#### Task statement:
Each line from the one containing "At what coordinates" through the end of the entries below should be transcribed exactly, and no other line.
[[ Dataset entries, beginning ]]
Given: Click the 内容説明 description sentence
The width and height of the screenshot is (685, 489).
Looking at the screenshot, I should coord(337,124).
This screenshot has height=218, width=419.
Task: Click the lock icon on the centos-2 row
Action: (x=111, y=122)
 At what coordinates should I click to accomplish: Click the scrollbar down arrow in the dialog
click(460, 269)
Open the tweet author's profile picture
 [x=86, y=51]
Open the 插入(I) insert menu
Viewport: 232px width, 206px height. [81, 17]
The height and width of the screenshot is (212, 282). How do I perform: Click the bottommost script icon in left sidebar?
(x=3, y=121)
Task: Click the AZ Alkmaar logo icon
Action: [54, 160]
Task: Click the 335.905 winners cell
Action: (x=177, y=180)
[[ Dataset entries, end ]]
#### Exercise answer:
 At what coordinates should I click to accomplish: Click the scrollbar down arrow in the dialog
click(460, 269)
Open the tweet author's profile picture
 [x=86, y=51]
Open the 插入(I) insert menu
Viewport: 232px width, 206px height. [81, 17]
The height and width of the screenshot is (212, 282). How do I perform: Click the bottommost script icon in left sidebar?
(x=3, y=121)
Task: Click the AZ Alkmaar logo icon
Action: [54, 160]
Task: Click the 335.905 winners cell
Action: (x=177, y=180)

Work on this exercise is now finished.